Que peut-on donc conclure sur les trois questions proposées ?

L'être infiniment parfait nous a créés pour lui; c'est-à-dire afin que nous soyons occupés de son admiration, de sa louange et de son amour. Voilà son culte. Les signes qu'on en donne au dehors sont nécessaires pour annoncer ce culte à ceux qui ne l'ont pas; pour l'affermir et le perfectionner dans ceux qui l'ont déjà imparfaitement; et pour le rendre uniforme en tous, puisque tous doivent être réunis dans cette adoration publique.

L'âme est immortelle, puisqu'elle n'a aucune cause de destruction en soi, que Dieu n'anéantit aucun être jusqu'au moindre atome, et qu'il nous promet la vie éternelle.

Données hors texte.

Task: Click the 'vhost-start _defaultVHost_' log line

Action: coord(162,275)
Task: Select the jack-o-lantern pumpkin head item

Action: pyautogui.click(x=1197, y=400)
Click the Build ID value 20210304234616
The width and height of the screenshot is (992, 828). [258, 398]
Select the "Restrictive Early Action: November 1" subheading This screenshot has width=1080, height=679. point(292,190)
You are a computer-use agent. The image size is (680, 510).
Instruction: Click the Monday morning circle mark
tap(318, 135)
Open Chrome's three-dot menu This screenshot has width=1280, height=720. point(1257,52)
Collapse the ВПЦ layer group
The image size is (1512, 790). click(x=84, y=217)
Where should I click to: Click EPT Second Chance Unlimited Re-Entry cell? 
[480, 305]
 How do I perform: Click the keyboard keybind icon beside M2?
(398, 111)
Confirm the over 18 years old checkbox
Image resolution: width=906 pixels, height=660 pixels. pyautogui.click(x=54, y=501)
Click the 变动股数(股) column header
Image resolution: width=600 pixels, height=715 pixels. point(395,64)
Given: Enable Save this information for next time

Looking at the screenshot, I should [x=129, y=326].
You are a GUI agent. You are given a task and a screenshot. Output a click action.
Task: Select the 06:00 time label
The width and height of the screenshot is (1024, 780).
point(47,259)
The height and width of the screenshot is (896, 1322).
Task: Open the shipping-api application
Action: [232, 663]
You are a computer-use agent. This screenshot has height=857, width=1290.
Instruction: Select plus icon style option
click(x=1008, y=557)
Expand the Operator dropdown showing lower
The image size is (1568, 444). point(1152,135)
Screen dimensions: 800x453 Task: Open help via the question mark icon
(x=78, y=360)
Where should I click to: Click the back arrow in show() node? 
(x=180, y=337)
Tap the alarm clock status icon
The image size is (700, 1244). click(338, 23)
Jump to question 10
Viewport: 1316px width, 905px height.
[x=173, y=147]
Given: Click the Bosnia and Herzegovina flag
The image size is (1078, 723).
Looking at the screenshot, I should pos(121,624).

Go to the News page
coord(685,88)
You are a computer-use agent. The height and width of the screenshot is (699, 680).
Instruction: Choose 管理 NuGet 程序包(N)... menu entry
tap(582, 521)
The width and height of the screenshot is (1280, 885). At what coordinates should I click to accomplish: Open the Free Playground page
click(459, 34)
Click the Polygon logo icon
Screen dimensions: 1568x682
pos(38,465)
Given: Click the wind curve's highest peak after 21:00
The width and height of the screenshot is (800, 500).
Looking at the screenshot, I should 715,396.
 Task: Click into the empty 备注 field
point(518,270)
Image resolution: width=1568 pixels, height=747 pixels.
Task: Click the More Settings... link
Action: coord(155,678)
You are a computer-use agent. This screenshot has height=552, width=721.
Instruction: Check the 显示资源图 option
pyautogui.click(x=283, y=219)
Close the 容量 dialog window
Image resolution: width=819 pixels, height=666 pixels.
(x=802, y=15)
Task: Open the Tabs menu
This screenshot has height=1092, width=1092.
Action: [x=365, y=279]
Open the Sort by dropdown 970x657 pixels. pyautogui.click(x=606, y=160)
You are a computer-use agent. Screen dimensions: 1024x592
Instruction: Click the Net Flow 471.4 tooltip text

Le libre arbitre est incontestable. Ceux qui le nient n'ont pas besoin d'être réfutés, car ils se démentent eux-mêmes. Il faut ou le supposer sans cesse, ou renoncer à la raison, et ne vivre pas en homme. Ce que la nature nous persuade invinciblement nous est encore certifié par l'autorité de Dieu parlant dans les Écritures. Que tardons-nous à croire? D'où vient que l'homme, si crédule pour tout ce qui flatte son orgueil et ses passions, cherche tant de chicanes contre ces vérités, qui devraient le combler de consolation? L'homme

craint de trouver un Dieu infiniment bon, qui veuille son amour, et qui exige de lui une société qui le rend bienheureux. Il craint de trouver que son âme ne mourra point avec son corps, et qu'après cette courte et malheureuse vie Dieu lui prépare une vie céleste sans fin. Il craint de trouver un Dieu qui le laisse maître de son sort pour le rendre heureux par sa vertu, ou malheureux par son vice, et qui veuille être servi par des volontés libres. D'où vient une crainte si dénaturée et une incrédulité si contraire à tous nos plus grands intérêts? C'est que l'amour-propre est un amour fou, un amour extravagant, un amour égaré qui se trahit lui-même. On craint beaucoup plus de gêner un peu ses passions et sa vanité, pendant le petit nombre de jours qui nous sont comptés ici-bas, que de perdre le bien infini, que de renoncer à une vie éternelle, que de se précipiter dans un éternel désespoir. Que doit-on attendre des raisonnements d'un esprit si malade, et si ombrageux contre toute guérison? Voudrait-on écouter sérieusement un homme qui serait, en toute autre matière, dans des préjugés si incurables contre son véritable bien? Il n'y a qu'un seul remède à tant de maux, qui est que l'homme rentre au fond de son cœur, non pour s'y posséder soi-même, mais pour s'y laisser posséder de Dieu; qu'il le prie, qu'il l'écoute, qu'il se défie de soi, qu'il se confie à lui, qu'il condamne son orgueil, qu'il demande du secours dans sa faiblesse pour réprimer toutes ses passions, et qu'il reconnaisse que l'amour-propre étant la plaie de son cœur, il ne peut trouver la santé et la paix que dans l'amour

de Dieu.

LETTRE III.

SUR LE CULTE INTÉRIEUR ET EXTÉRIEUR, ET SUR LA RELIGION

JUIVE.

Comme je sais que vous lisez Abbadie sur la vérité de la religion, je ne puis m'empêcher de vous proposer quelques réflexions sur cette matière. Je vous supplie de les bien peser.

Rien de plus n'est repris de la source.